Even though foreclosure has serious negative impacts on your credit, you can rebuild your financial health over time. Credit scores are one of the components creditors use when evaluating a person’s credit-worthiness. The most commonly used credit scores are provided by the Fair Isaac Corporation and are known as FICO® scores. They range from 300 (the worst) to 850 (the best).
Every financial decision has a consequence. Late payments and nonpayment to any creditor will eventually be recorded on your credit report. This can lower your credit score, affecting your ability to get credit, increasing the interest rate you will pay for credit and even potentially affecting your ability to get a job. If you file Chapter 13 bankruptcy, you may find that you cannot make the payments to the court. This means you will have both a foreclosure and a bankruptcy on your credit report, truly hurting your credit score.
If foreclosure does occur, first focus on paying your existing debt to prevent legal action and collection agency involvement. Second, get a secured credit card and build perfect new credit. Secured cards require you to deposit funds with a financial institution in exchange for a credit card. For example, if you put $500 in, that will be the amount of your secured credit line. Then use it once a month (charge small amounts, such as $25, to help rebuild your credit) and paying the balance in full each month, on time, every time. This helps raise your FICO® score, especially after one to two years as FICO® focuses heavily on the most recent 12-24 months of payment activity. After six months of perfect payments, apply for a store credit card and use it in the same conservative way which will give you two positive credit lines. The National Foundation for Credit Counseling says that you need at least three lines of credit or your file will be considered too thin for the credit score to be evaluated.
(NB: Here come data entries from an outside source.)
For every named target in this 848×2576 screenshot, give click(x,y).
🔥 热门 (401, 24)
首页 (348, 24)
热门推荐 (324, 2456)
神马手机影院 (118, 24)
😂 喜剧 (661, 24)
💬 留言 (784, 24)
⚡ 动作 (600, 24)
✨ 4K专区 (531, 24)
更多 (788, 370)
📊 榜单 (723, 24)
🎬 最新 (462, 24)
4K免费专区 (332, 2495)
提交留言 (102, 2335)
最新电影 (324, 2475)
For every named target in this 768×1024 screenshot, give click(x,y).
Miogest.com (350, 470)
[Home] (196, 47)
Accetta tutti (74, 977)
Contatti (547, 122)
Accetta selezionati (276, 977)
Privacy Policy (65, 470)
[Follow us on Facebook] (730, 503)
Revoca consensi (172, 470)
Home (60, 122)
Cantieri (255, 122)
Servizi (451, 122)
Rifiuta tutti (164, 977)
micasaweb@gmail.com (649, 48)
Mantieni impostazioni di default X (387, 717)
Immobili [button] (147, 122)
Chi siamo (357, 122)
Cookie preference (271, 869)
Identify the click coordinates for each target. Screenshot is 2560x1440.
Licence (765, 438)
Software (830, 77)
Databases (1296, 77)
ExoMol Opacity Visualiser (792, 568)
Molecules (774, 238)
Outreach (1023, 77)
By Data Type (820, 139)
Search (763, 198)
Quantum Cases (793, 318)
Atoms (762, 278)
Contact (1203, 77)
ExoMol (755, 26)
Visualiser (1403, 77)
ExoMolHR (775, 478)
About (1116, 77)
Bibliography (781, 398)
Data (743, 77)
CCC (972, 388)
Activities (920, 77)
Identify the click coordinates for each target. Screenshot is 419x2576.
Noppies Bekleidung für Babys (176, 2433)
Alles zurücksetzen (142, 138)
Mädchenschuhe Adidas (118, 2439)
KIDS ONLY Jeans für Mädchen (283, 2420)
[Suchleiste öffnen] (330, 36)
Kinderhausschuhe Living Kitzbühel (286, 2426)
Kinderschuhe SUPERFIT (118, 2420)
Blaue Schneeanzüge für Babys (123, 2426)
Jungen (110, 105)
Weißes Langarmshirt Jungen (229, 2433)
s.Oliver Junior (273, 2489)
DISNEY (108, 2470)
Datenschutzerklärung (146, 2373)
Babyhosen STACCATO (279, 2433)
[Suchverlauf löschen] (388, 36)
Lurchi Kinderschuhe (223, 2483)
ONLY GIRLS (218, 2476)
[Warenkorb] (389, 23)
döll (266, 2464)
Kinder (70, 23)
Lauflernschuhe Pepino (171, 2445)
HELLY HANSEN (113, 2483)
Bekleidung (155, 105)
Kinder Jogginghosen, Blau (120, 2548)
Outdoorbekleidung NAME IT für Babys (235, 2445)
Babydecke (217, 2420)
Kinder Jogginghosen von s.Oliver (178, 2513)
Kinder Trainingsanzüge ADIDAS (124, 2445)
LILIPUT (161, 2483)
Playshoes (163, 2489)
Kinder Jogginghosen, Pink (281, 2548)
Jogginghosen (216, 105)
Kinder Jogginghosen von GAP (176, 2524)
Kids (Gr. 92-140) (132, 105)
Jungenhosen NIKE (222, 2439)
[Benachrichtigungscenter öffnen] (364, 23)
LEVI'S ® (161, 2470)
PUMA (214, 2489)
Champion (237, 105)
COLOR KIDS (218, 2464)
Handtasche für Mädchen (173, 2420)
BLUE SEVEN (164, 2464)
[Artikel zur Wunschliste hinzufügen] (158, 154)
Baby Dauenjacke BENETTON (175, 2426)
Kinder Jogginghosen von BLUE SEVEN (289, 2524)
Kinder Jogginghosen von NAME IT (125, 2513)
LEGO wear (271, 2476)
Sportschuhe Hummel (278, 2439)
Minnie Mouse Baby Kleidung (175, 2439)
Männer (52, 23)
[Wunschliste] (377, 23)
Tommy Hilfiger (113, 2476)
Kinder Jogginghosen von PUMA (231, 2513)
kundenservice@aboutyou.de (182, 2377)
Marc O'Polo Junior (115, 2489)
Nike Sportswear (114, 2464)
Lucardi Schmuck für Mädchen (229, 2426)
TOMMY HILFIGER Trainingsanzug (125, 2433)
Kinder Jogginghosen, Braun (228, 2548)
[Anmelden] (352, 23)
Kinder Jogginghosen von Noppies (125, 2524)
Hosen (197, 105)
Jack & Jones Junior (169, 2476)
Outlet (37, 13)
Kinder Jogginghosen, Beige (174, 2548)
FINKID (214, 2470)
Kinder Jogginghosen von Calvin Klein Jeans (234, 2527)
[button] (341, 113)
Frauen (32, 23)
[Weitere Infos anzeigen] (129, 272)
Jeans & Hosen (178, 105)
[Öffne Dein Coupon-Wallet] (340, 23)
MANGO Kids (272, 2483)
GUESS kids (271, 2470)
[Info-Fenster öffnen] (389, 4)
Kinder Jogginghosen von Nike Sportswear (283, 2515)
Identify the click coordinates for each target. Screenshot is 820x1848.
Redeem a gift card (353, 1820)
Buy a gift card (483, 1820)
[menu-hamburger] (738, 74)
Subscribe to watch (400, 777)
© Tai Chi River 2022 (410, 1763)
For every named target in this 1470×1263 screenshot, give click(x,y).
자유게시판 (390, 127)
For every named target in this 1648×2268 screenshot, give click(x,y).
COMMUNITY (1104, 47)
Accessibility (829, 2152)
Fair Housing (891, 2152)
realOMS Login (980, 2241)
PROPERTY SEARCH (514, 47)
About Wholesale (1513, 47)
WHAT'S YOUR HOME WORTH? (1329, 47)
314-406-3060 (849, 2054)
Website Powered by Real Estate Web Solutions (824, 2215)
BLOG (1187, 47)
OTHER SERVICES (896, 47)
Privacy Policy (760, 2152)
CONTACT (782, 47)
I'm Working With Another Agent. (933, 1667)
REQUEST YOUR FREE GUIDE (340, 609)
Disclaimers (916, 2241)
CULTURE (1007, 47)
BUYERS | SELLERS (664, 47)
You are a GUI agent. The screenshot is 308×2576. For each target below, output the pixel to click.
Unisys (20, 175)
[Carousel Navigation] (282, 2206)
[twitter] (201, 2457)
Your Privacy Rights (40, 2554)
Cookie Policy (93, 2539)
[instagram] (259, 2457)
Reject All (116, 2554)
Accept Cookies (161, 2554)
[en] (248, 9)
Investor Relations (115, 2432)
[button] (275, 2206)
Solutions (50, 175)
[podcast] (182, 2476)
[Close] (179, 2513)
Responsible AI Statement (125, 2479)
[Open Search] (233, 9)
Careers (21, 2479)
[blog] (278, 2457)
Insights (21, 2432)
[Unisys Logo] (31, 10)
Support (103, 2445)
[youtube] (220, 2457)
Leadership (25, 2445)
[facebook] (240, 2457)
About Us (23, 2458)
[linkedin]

It’s not a good strategy to attempt to raise your credit score by closing open credit lines. This might actually hurt your score more after a short-sale or foreclosure, when access to new credit will be limited. When you close credit lines potential lenders might think you have previously over-extended your credit. But if you are left with no credit lines after a foreclosure or short sale and cannot qualify for unsecured lines of credit, you can apply for a secured credit card.
Though a foreclosure will be listed on a credit report for seven years after the sheriff sale, taking charge of the rest of your credit life can reduce its impact. People always want to know how long it will take to rebuild their credit. Khurram Imam, Michigan State University Extension Program Instructor says, “More than one year, but less than five years, depending on how dedicated you are to rebuilding your credit.”